TASK BRIEF: Write the entries out again exactly as they stand, but without the pictures.
···
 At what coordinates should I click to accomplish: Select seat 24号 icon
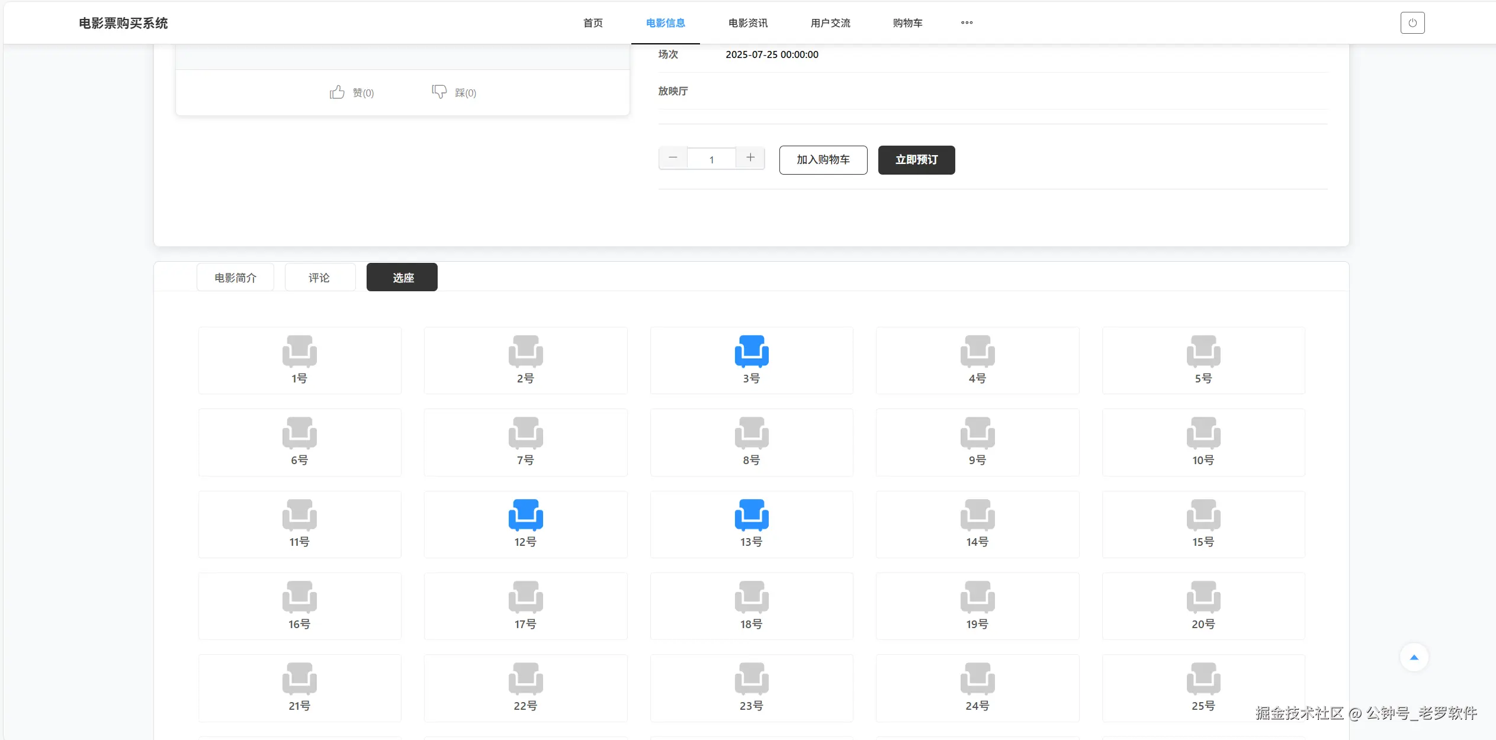pyautogui.click(x=977, y=679)
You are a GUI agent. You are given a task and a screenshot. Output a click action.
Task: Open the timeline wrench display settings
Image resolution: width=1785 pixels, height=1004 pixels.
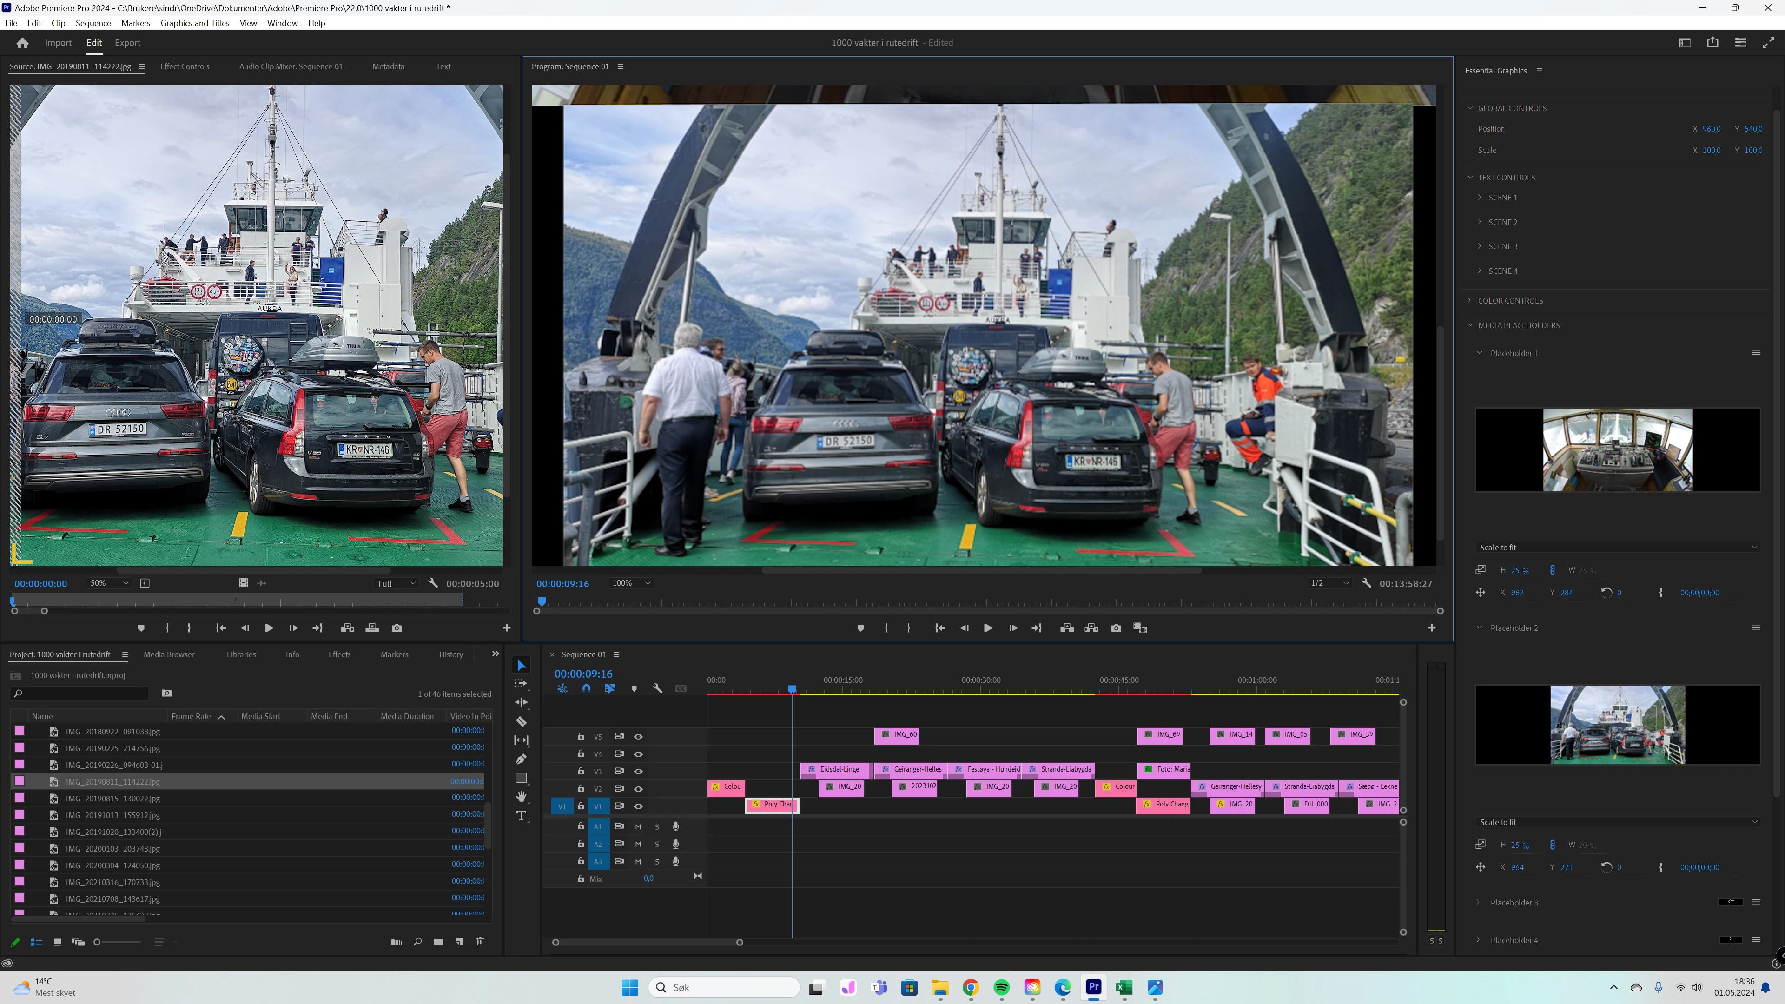(x=657, y=688)
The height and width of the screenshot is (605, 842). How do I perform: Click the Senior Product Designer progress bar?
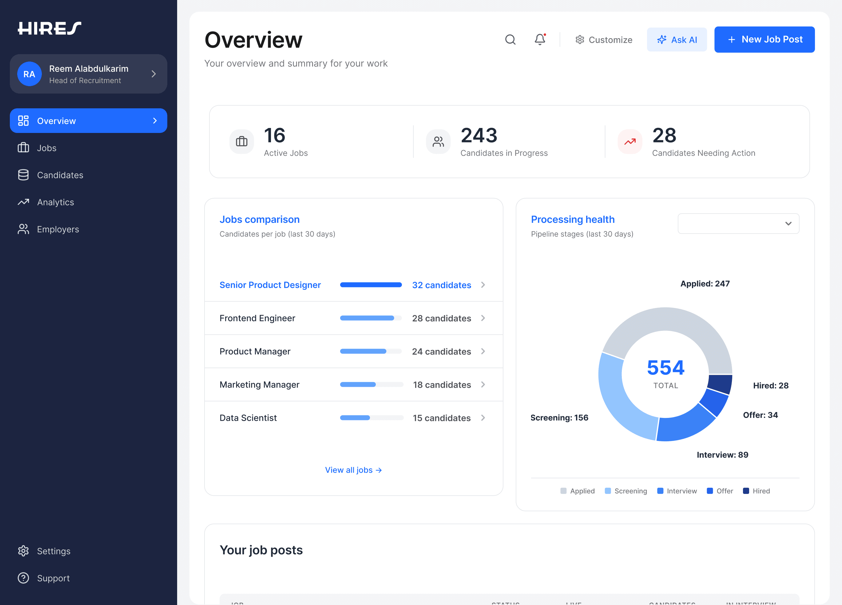371,285
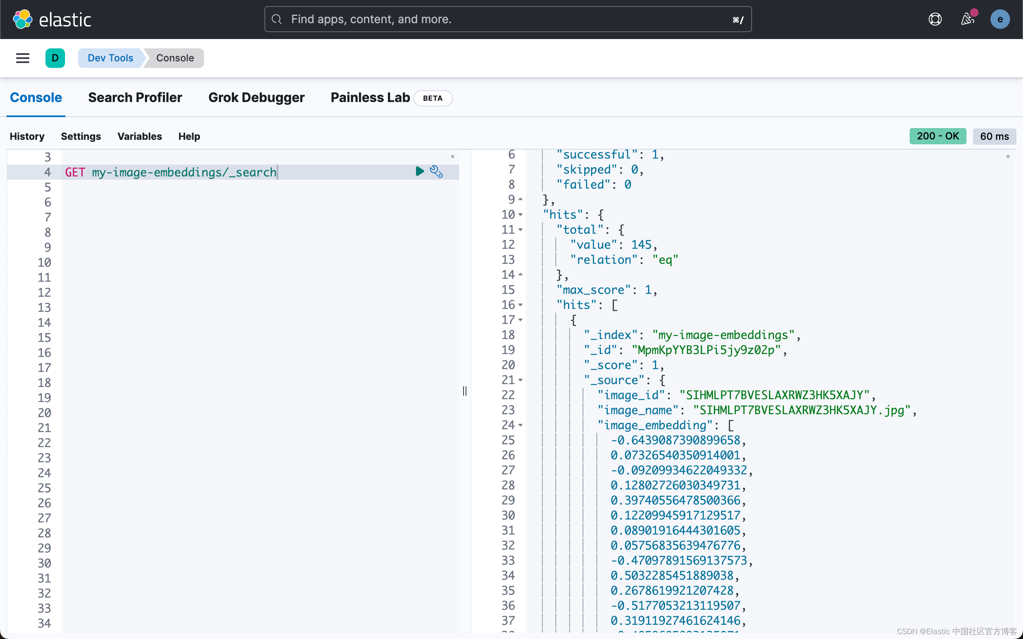
Task: Open the Grok Debugger tab
Action: (x=256, y=98)
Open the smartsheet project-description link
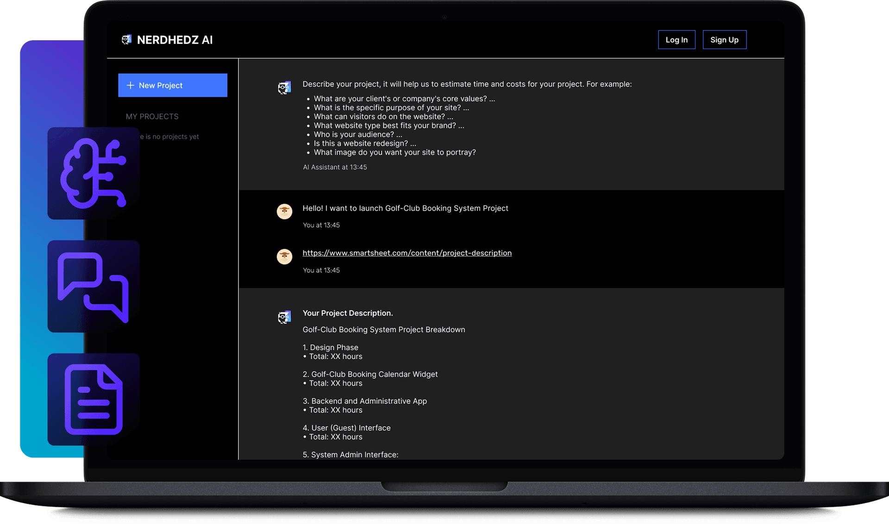 tap(407, 253)
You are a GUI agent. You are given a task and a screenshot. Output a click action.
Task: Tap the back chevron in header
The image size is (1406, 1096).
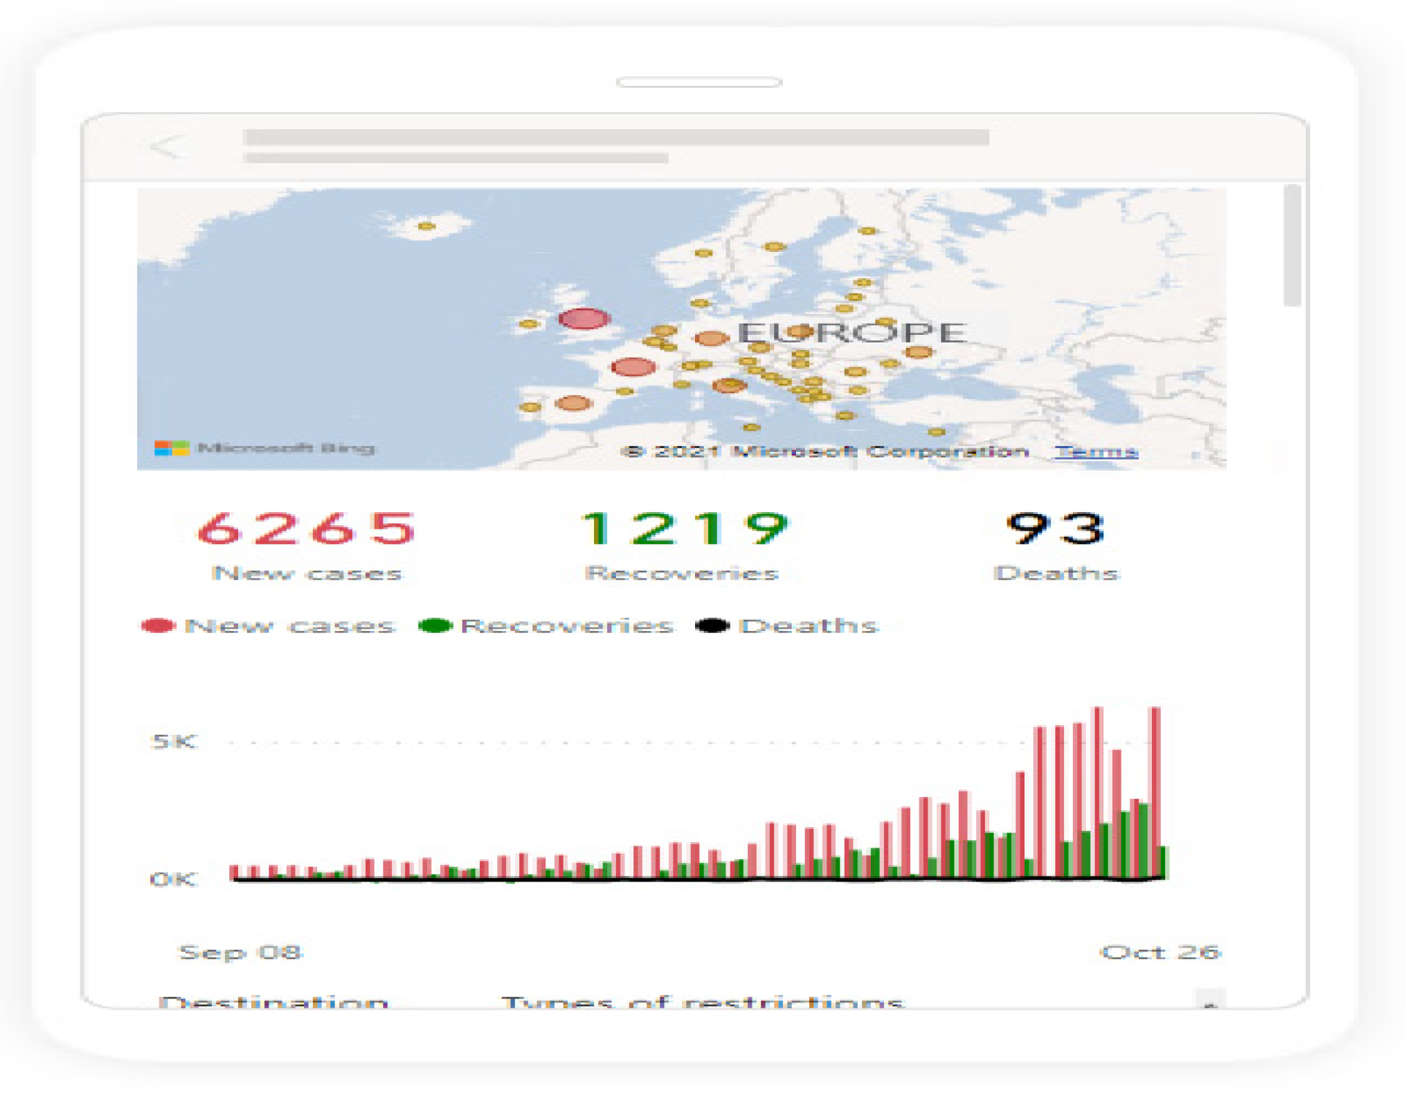(x=167, y=146)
···
SOLVED EXERCISE:
 At what coordinates should I click to accomplish: Select seat 24号 icon
pyautogui.click(x=977, y=679)
You are a GUI agent. You are given a task and a screenshot. Output a click action.
Task: Open the timeline wrench display settings
Image resolution: width=1785 pixels, height=1004 pixels.
(x=657, y=688)
The height and width of the screenshot is (605, 842). How do I perform: Click the Senior Product Designer progress bar?
371,285
Task: Open the Grok Debugger tab
Action: (x=256, y=98)
Open the smartsheet project-description link
 tap(407, 253)
You are a GUI agent. You are given a task and a screenshot. Output a click action.
Task: Tap the back chevron in header
The image size is (1406, 1096).
(x=167, y=146)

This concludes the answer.